What I find particularly interesting are deals aimed at controlling some aspect of raw materials. I wonder how much of this is an over-reaction to volitile commodity prices before the global economy collapsed or whether the Malthusians will finally be right and we are headed for an era of extreme resource scarcity. One example of this is Tiffany’s getting into mining and diamond polishing that we have posted about before. Another luxury goods firm, Hermès, has apparently been buying tanneries that specialize in alligator hides and now dominates that market (As Sales Vanish, Skins Stay on Alligators, New York Times, Nov 29). Some would say that they are up to no good:
Hermès bought aggressively from the farmers, and is still buying, though recently at prices far lower than in the past and lower even than the price of raising an alligator. All of this could be attributed to a very bad market. Luxury watch sales, on which the farmers are hugely dependent, are off by as much as 25 percent. But farmers look at the situation and say something does not add up.

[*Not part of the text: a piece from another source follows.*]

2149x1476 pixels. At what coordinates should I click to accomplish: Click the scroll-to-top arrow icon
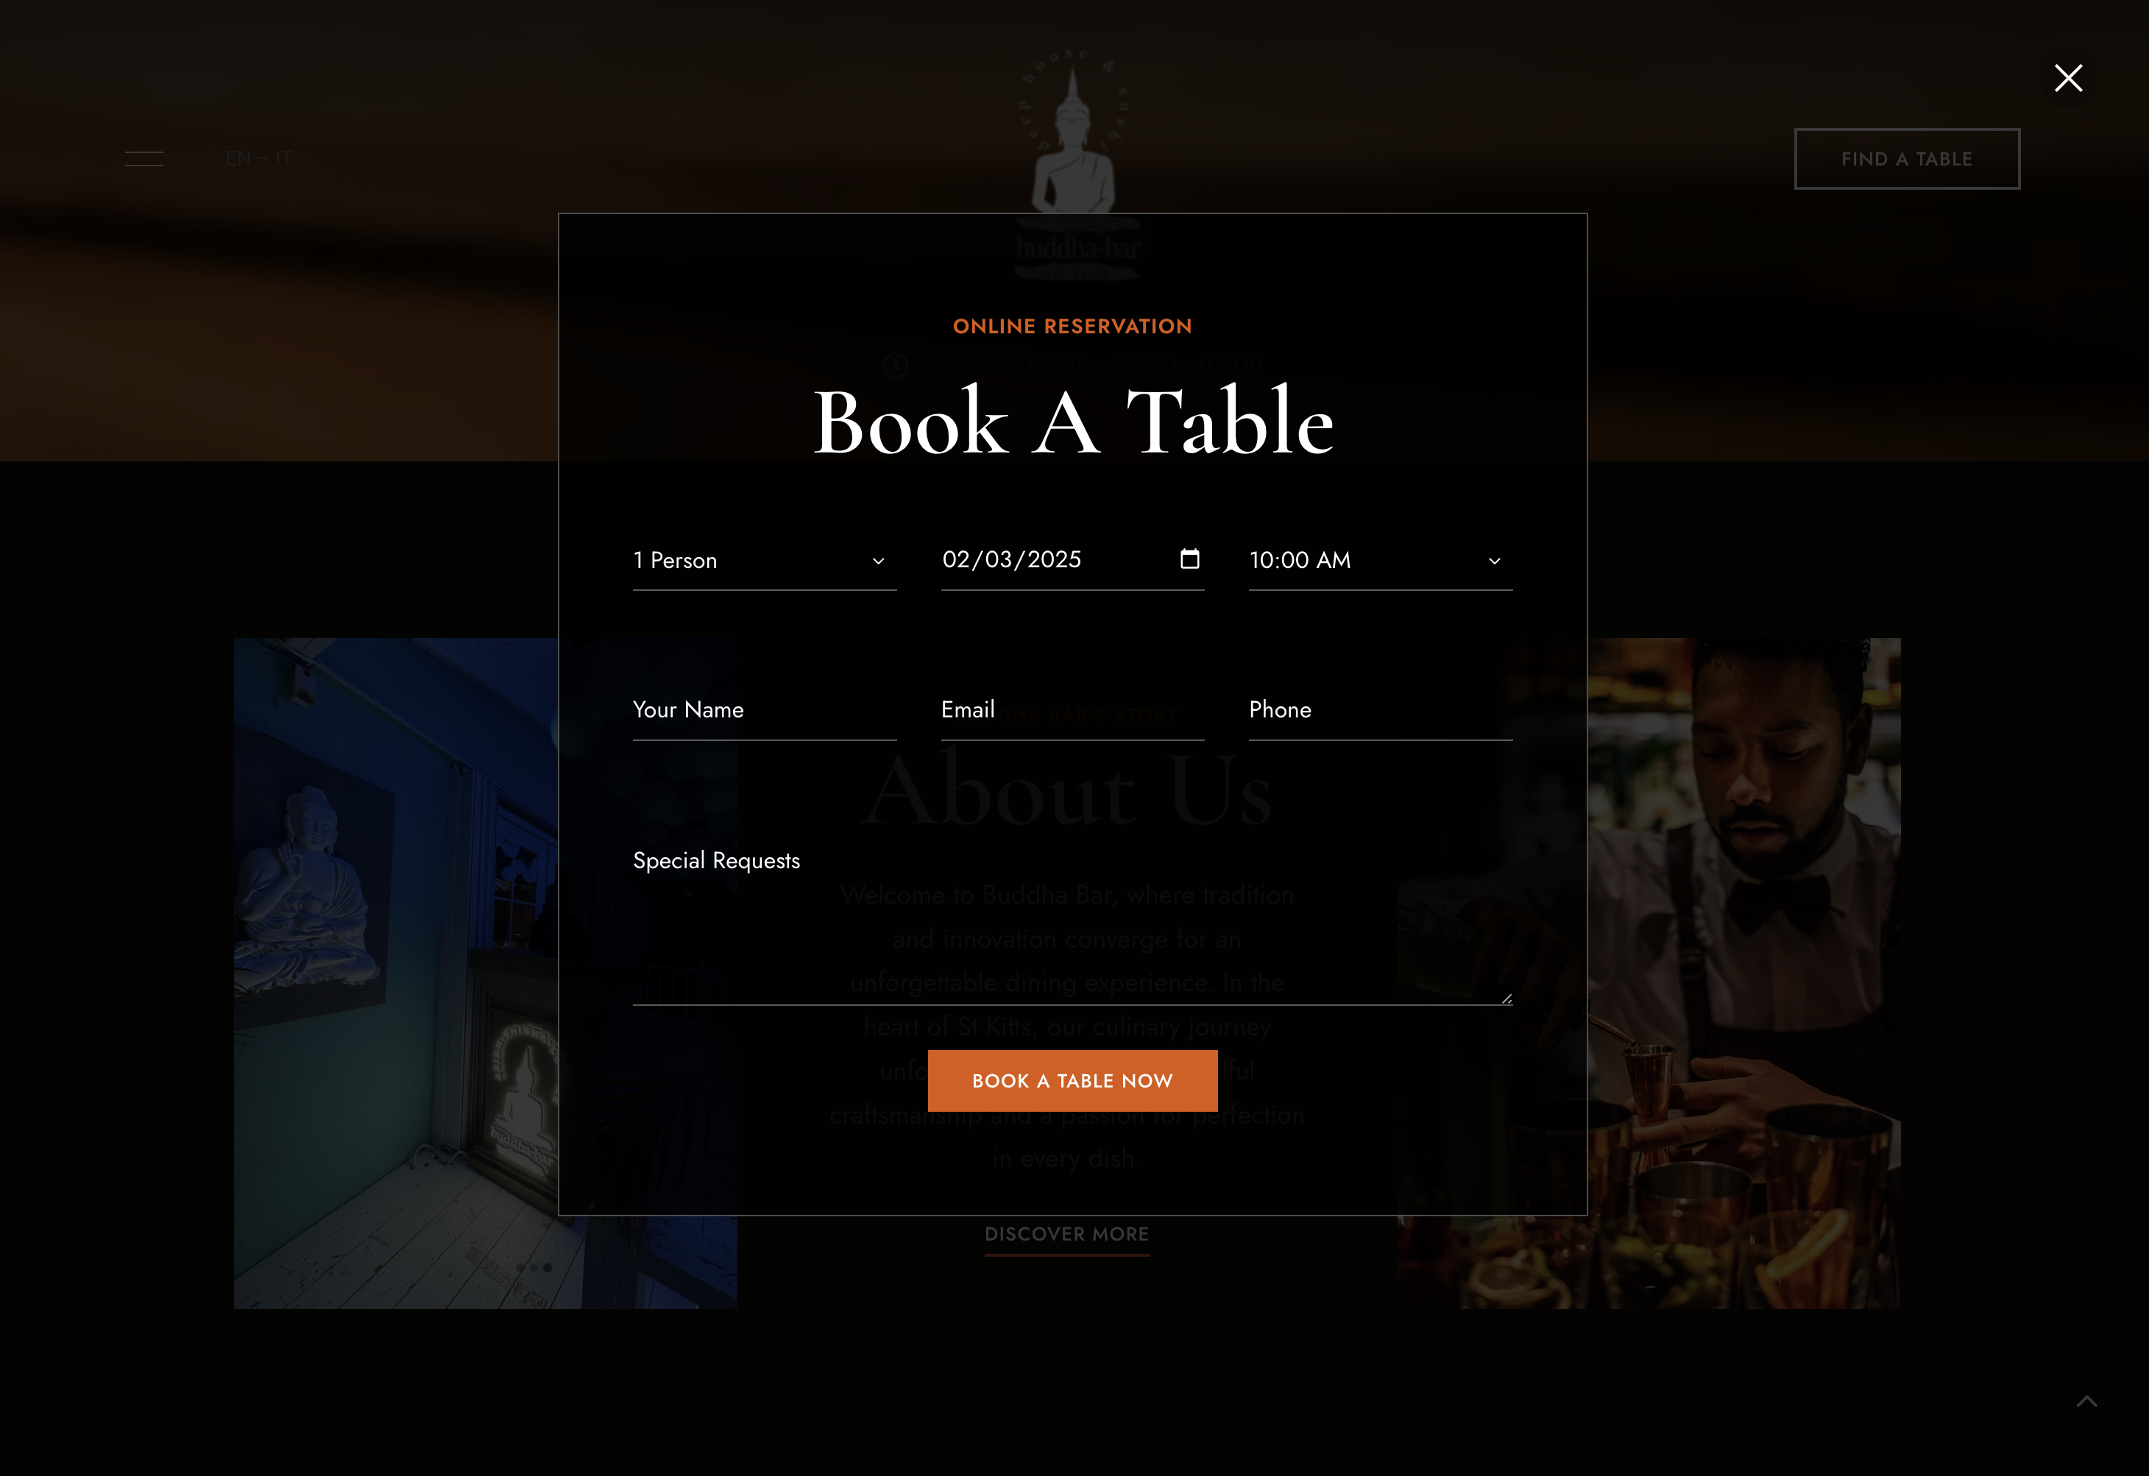click(x=2086, y=1401)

While the tanneries are offering farmers little for their raw product, citing the recession, fashion houses are complaining about the astronomical prices for tanned hides. Many labels are giving up and moving away from alligator altogether, and well-known luxury brands like Manolo Blahnik say it is increasingly difficult to make a profit on such an expensive product.
Before leaving this topic, it should be noted that today’s Journal had another article that described a firm a different approach to these challenges. Vertical integration may not be needed if one can work closely enough with suppliers. The firm in this case is Sharp (Sharp’s New Plant Reinvents Japan Manufacturing Model, Nov 30). Sharp has opened a new plant in Japan to produce liquid-crystal display panels. This is not an ordinary plant; it cost in the ball park of $11 billion and supposedly could accommodate 32 baseball stadiums. (Why the size is measured relative to a nonuniform sized athletic facility as opposed to a standard sized football field is not explained.) This obviously is a significant investment even for a large firm like Sharp. And it is cuts against the industry norm. Most players in the industry are moving toward relatively low-tech solutions in low-wage countries. Japan has relatively expensive labor so Sharp must rely on advanced technology to compete.
However, it is not going it alone.
Sharp aims to streamline the costly LCD-panel production process by moving 17 outside suppliers and service providers inside its factory walls to work as “one virtual company.” In the past, Sharp kept suppliers within driving distance. Supplies are sent not by truck from a nearby factory but by automated trolleys snaking from one building to another. The suppliers, which include Asahi Glass Co. and Dai Nippon Printing Co., built and paid for their own facilities and are renting the land from Sharp. Despite their location inside the plant, Sharp says its suppliers are permitted to sell their products to other companies. At Sakai, Sharp has also linked its computer systems with suppliers so an order to the factory alerts suppliers right away. In the past, Sharp would email or call suppliers and place orders, creating a longer lag time. Sharp wouldn’t disclose how much, if any, cost savings will result from manufacturing LCD panels at Sakai, but analysts estimate a 5% to 10% savings.
This is obviously not the same as vertical integration. It is also not completely a novel approach. Many auto companies have played with similar schemes. Check out this video of a Ford plant in Brazil at which supplier employees work in the same building as Ford’s:
Given that such tight integration is now possible across companies one wonders whether the Journal is giving into hyperbole.